Understanding the garbage collector

Introduction to garbage collection
Memory spaces in the heap
Mark and sweep algorithm
Events that trigger garbage collection
Garbage collectors types
Marking objects as inaccessible

Introduction to Garbage Collection

In Java, garbage collection is an automatic process that manages memory by identifying and removing objects that are no longer in use. This helps prevent memory leaks and ensures that the heap remains available for new object creation without requiring manual memory management by developers.

The garbage collector operates using a process known as the mark-and-sweep algorithm. In this approach, the collector first marks all objects that are still reachable from the program's root references. Any objects that are not marked during this phase are considered unreachable and therefore eligible for removal.

During the sweeping phase, the collector scans through the heap, freeing up memory occupied by these unreachable objects. This reclaimed memory can then be reused for new object allocations, keeping the program's memory usage efficient and preventing out-of-memory errors.

**PROVIDED DATA**.
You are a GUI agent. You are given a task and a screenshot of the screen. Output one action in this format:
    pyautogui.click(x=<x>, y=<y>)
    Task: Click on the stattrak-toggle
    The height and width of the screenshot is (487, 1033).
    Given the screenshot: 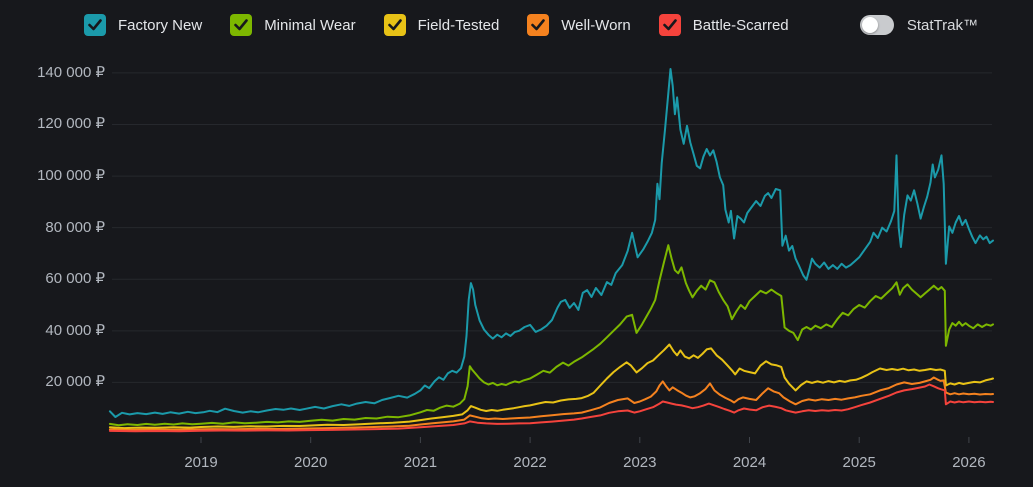 What is the action you would take?
    pyautogui.click(x=876, y=25)
    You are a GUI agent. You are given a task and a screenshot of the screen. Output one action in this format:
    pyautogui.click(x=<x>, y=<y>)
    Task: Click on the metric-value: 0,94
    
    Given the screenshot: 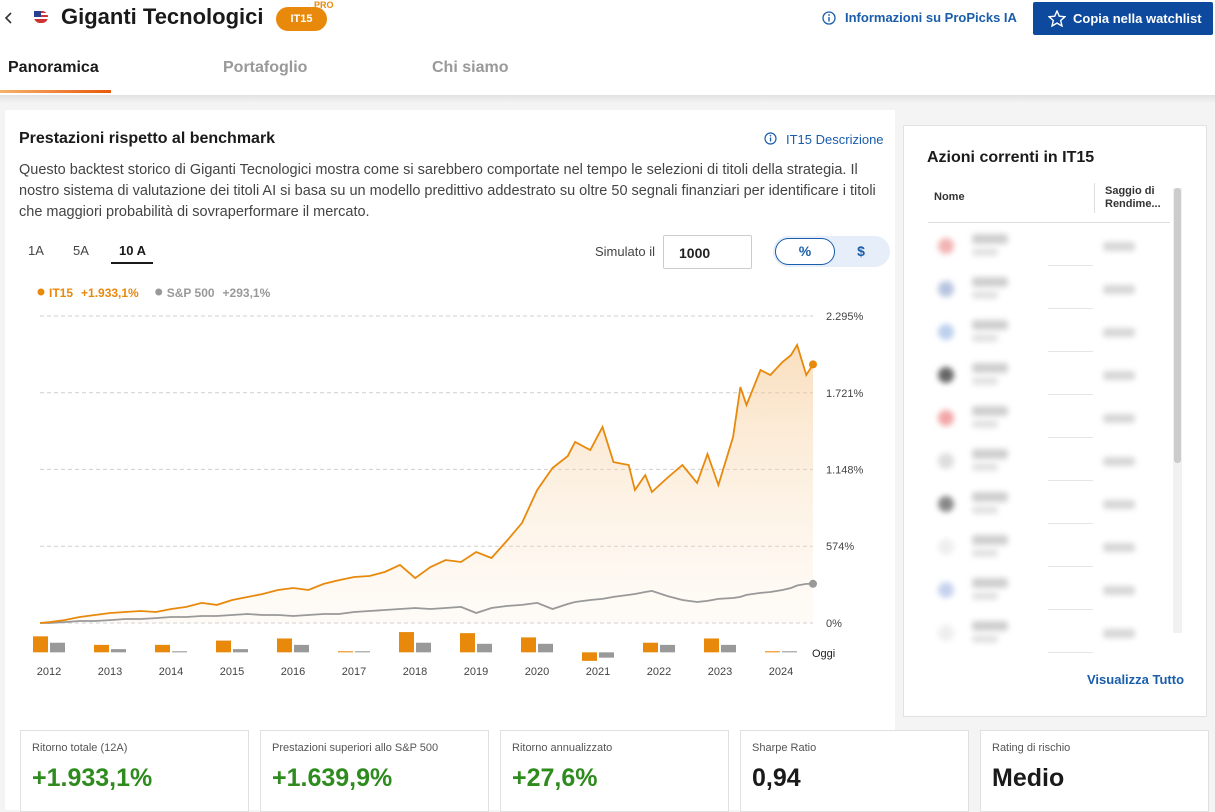 What is the action you would take?
    pyautogui.click(x=776, y=778)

**WORK TO BE COMPLETED**.
Render this sentence from the garbage collection text in Spanish: "The garbage collector operates using a process known as the mark-and-sweep algorithm." Rely only on the garbage collection text, not on the items.

**SOLUTION FOR THIS TASK**.
El recolector de basura funciona mediante un proceso conocido como el algoritmo de marcado y barrido.